Supplied data →
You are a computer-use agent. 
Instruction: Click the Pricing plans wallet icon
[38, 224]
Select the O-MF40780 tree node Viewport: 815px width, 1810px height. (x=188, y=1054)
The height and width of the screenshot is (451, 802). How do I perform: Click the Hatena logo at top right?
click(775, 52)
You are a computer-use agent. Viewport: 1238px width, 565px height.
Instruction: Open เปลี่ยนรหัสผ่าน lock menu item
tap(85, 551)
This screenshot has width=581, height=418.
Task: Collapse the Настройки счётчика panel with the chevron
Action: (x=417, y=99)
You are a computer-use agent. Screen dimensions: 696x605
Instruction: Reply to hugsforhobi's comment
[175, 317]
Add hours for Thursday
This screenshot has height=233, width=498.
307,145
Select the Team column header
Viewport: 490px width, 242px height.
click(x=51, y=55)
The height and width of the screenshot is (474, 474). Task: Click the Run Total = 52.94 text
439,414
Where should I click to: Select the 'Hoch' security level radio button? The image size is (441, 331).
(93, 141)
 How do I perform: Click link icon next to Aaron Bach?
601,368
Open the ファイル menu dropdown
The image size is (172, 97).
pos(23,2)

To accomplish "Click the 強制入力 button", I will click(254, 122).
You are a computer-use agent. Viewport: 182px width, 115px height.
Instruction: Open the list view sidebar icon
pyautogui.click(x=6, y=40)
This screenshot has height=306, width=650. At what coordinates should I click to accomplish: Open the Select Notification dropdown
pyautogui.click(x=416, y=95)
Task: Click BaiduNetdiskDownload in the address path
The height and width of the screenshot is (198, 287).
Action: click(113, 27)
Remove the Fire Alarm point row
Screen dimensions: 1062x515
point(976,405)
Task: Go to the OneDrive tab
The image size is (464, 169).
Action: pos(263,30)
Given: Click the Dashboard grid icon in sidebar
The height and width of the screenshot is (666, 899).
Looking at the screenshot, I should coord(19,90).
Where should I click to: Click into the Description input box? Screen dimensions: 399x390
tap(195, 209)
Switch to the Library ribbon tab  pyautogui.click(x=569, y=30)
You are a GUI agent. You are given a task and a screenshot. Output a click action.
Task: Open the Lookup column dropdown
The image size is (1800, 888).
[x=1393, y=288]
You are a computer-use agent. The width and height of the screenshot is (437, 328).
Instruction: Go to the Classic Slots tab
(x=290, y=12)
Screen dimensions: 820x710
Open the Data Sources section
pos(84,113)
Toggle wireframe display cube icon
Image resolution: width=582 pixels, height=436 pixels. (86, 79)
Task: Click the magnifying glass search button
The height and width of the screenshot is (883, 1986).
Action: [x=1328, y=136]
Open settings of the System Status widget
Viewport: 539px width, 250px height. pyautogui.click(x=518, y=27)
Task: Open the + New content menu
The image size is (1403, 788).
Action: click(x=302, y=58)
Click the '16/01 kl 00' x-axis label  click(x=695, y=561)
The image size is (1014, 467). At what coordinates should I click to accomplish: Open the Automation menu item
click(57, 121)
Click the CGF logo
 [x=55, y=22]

What is expected →
Repeat the whole listing exactly. Leave nothing out.

Written response →
You are a computer-use agent. 
Instruction: Click the Pricing plans wallet icon
[38, 224]
Select the O-MF40780 tree node Viewport: 815px width, 1810px height. (x=188, y=1054)
The height and width of the screenshot is (451, 802). How do I perform: Click the Hatena logo at top right?
click(775, 52)
You are a computer-use agent. Viewport: 1238px width, 565px height.
Instruction: Open เปลี่ยนรหัสผ่าน lock menu item
tap(85, 551)
This screenshot has width=581, height=418.
Task: Collapse the Настройки счётчика panel with the chevron
Action: (x=417, y=99)
You are a computer-use agent. Screen dimensions: 696x605
Instruction: Reply to hugsforhobi's comment
[175, 317]
Add hours for Thursday
This screenshot has height=233, width=498.
307,145
Select the Team column header
Viewport: 490px width, 242px height.
click(x=51, y=55)
The height and width of the screenshot is (474, 474). Task: Click the Run Total = 52.94 text
439,414
Where should I click to: Select the 'Hoch' security level radio button? The image size is (441, 331).
(93, 141)
 How do I perform: Click link icon next to Aaron Bach?
601,368
Open the ファイル menu dropdown
The image size is (172, 97).
pos(23,2)

To accomplish "Click the 強制入力 button", I will click(254, 122).
You are a computer-use agent. Viewport: 182px width, 115px height.
Instruction: Open the list view sidebar icon
pyautogui.click(x=6, y=40)
This screenshot has height=306, width=650. At what coordinates should I click to accomplish: Open the Select Notification dropdown
pyautogui.click(x=416, y=95)
Task: Click BaiduNetdiskDownload in the address path
The height and width of the screenshot is (198, 287).
Action: click(113, 27)
Remove the Fire Alarm point row
Screen dimensions: 1062x515
point(976,405)
Task: Go to the OneDrive tab
The image size is (464, 169).
Action: pos(263,30)
Given: Click the Dashboard grid icon in sidebar
The height and width of the screenshot is (666, 899).
Looking at the screenshot, I should coord(19,90).
Where should I click to: Click into the Description input box? Screen dimensions: 399x390
tap(195, 209)
Switch to the Library ribbon tab  pyautogui.click(x=569, y=30)
You are a GUI agent. You are given a task and a screenshot. Output a click action.
Task: Open the Lookup column dropdown
The image size is (1800, 888).
[x=1393, y=288]
You are a computer-use agent. The width and height of the screenshot is (437, 328).
Instruction: Go to the Classic Slots tab
(x=290, y=12)
Screen dimensions: 820x710
Open the Data Sources section
pos(84,113)
Toggle wireframe display cube icon
Image resolution: width=582 pixels, height=436 pixels. (86, 79)
Task: Click the magnifying glass search button
The height and width of the screenshot is (883, 1986).
Action: [x=1328, y=136]
Open settings of the System Status widget
Viewport: 539px width, 250px height. pyautogui.click(x=518, y=27)
Task: Open the + New content menu
The image size is (1403, 788).
Action: click(x=302, y=58)
Click the '16/01 kl 00' x-axis label  click(x=695, y=561)
The image size is (1014, 467). At what coordinates should I click to accomplish: Open the Automation menu item
click(57, 121)
Click the CGF logo
 [x=55, y=22]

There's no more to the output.